▸ **Task requirements**: Copy the entries below, swapping every occurrence of "Given:" for "Instruction:" and leaving everything else as it is.

▸ **Input rows**:
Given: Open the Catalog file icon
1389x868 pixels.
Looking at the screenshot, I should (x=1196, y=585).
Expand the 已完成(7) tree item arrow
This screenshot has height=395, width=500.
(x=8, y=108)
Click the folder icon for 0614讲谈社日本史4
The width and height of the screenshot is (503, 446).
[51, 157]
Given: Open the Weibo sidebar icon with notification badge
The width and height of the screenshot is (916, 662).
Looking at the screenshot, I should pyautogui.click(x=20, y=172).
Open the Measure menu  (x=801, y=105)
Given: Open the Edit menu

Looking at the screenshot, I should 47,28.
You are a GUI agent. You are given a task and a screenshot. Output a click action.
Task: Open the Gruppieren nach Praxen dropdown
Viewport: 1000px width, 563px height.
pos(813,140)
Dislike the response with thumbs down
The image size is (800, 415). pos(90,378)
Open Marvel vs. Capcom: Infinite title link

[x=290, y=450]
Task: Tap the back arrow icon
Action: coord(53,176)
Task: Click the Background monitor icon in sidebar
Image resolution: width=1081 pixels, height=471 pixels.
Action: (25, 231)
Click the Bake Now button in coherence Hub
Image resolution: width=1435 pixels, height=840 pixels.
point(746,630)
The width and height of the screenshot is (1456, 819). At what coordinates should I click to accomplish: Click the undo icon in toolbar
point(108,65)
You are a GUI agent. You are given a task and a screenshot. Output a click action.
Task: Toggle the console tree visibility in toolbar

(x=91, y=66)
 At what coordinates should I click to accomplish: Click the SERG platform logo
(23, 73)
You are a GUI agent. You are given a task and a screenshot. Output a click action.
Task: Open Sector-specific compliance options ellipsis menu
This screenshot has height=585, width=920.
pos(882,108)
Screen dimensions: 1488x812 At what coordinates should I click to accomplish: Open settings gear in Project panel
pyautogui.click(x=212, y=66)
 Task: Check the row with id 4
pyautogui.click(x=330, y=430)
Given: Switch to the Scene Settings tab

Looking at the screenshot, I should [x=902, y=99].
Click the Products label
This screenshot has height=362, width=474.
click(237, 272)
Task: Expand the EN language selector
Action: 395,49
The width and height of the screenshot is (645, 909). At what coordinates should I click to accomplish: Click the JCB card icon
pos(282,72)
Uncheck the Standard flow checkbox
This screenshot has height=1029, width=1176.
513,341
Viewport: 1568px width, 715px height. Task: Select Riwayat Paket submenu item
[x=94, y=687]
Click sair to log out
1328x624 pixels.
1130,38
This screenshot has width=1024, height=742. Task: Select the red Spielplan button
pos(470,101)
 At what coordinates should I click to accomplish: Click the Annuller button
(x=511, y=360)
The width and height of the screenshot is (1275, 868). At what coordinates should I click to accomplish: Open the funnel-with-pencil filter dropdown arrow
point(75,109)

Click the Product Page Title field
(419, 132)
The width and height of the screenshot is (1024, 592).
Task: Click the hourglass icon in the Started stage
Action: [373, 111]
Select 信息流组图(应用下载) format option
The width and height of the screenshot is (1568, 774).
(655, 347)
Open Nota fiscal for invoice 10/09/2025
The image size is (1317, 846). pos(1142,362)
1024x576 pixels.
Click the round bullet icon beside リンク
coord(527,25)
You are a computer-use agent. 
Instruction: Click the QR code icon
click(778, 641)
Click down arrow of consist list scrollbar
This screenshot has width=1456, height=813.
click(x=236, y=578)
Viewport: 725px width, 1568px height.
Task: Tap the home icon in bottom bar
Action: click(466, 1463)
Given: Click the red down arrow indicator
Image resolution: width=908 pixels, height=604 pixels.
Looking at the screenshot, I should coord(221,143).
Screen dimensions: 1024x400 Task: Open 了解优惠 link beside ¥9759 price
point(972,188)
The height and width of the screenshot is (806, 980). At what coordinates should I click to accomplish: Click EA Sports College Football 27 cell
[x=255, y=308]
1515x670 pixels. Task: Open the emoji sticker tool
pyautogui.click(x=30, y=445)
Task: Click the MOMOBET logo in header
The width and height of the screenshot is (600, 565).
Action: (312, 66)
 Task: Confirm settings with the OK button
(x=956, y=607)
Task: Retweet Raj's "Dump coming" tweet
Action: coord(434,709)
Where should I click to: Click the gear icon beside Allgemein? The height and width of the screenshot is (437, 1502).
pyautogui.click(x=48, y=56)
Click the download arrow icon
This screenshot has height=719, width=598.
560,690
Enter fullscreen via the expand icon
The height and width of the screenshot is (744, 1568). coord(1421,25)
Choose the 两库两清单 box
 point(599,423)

▸ **Solution for this task**:
Instruction: Open the Catalog file icon
1389x868 pixels.
Looking at the screenshot, I should (x=1196, y=585).
Expand the 已完成(7) tree item arrow
This screenshot has height=395, width=500.
(x=8, y=108)
Click the folder icon for 0614讲谈社日本史4
The width and height of the screenshot is (503, 446).
[51, 157]
Instruction: Open the Weibo sidebar icon with notification badge
The width and height of the screenshot is (916, 662).
Looking at the screenshot, I should pyautogui.click(x=20, y=172).
Open the Measure menu  (x=801, y=105)
Instruction: Open the Edit menu

Looking at the screenshot, I should 47,28.
You are a GUI agent. You are given a task and a screenshot. Output a click action.
Task: Open the Gruppieren nach Praxen dropdown
Viewport: 1000px width, 563px height.
pos(813,140)
Dislike the response with thumbs down
The image size is (800, 415). pos(90,378)
Open Marvel vs. Capcom: Infinite title link

[x=290, y=450]
Task: Tap the back arrow icon
Action: coord(53,176)
Task: Click the Background monitor icon in sidebar
Image resolution: width=1081 pixels, height=471 pixels.
Action: (25, 231)
Click the Bake Now button in coherence Hub
Image resolution: width=1435 pixels, height=840 pixels.
point(746,630)
The width and height of the screenshot is (1456, 819). At what coordinates should I click to accomplish: Click the undo icon in toolbar
point(108,65)
You are a GUI agent. You are given a task and a screenshot. Output a click action.
Task: Toggle the console tree visibility in toolbar

(x=91, y=66)
 At what coordinates should I click to accomplish: Click the SERG platform logo
(23, 73)
You are a GUI agent. You are given a task and a screenshot. Output a click action.
Task: Open Sector-specific compliance options ellipsis menu
This screenshot has height=585, width=920.
pos(882,108)
Screen dimensions: 1488x812 At what coordinates should I click to accomplish: Open settings gear in Project panel
pyautogui.click(x=212, y=66)
 Task: Check the row with id 4
pyautogui.click(x=330, y=430)
Instruction: Switch to the Scene Settings tab

Looking at the screenshot, I should [x=902, y=99].
Click the Products label
This screenshot has height=362, width=474.
click(237, 272)
Task: Expand the EN language selector
Action: 395,49
The width and height of the screenshot is (645, 909). At what coordinates should I click to accomplish: Click the JCB card icon
pos(282,72)
Uncheck the Standard flow checkbox
This screenshot has height=1029, width=1176.
513,341
Viewport: 1568px width, 715px height. Task: Select Riwayat Paket submenu item
[x=94, y=687]
Click sair to log out
1328x624 pixels.
1130,38
This screenshot has width=1024, height=742. Task: Select the red Spielplan button
pos(470,101)
 At what coordinates should I click to accomplish: Click the Annuller button
(x=511, y=360)
The width and height of the screenshot is (1275, 868). At what coordinates should I click to accomplish: Open the funnel-with-pencil filter dropdown arrow
point(75,109)

Click the Product Page Title field
(419, 132)
The width and height of the screenshot is (1024, 592).
Task: Click the hourglass icon in the Started stage
Action: [373, 111]
Select 信息流组图(应用下载) format option
The width and height of the screenshot is (1568, 774).
(655, 347)
Open Nota fiscal for invoice 10/09/2025
The image size is (1317, 846). pos(1142,362)
1024x576 pixels.
Click the round bullet icon beside リンク
coord(527,25)
You are a computer-use agent. 
Instruction: Click the QR code icon
click(778, 641)
Click down arrow of consist list scrollbar
This screenshot has width=1456, height=813.
click(x=236, y=578)
Viewport: 725px width, 1568px height.
Task: Tap the home icon in bottom bar
Action: click(466, 1463)
Instruction: Click the red down arrow indicator
Image resolution: width=908 pixels, height=604 pixels.
Looking at the screenshot, I should coord(221,143).
Screen dimensions: 1024x400 Task: Open 了解优惠 link beside ¥9759 price
point(972,188)
The height and width of the screenshot is (806, 980). At what coordinates should I click to accomplish: Click EA Sports College Football 27 cell
[x=255, y=308]
1515x670 pixels. Task: Open the emoji sticker tool
pyautogui.click(x=30, y=445)
Task: Click the MOMOBET logo in header
The width and height of the screenshot is (600, 565).
Action: (312, 66)
 Task: Confirm settings with the OK button
(x=956, y=607)
Task: Retweet Raj's "Dump coming" tweet
Action: coord(434,709)
Where should I click to: Click the gear icon beside Allgemein? The height and width of the screenshot is (437, 1502).
pyautogui.click(x=48, y=56)
Click the download arrow icon
This screenshot has height=719, width=598.
560,690
Enter fullscreen via the expand icon
The height and width of the screenshot is (744, 1568). coord(1421,25)
Choose the 两库两清单 box
 point(599,423)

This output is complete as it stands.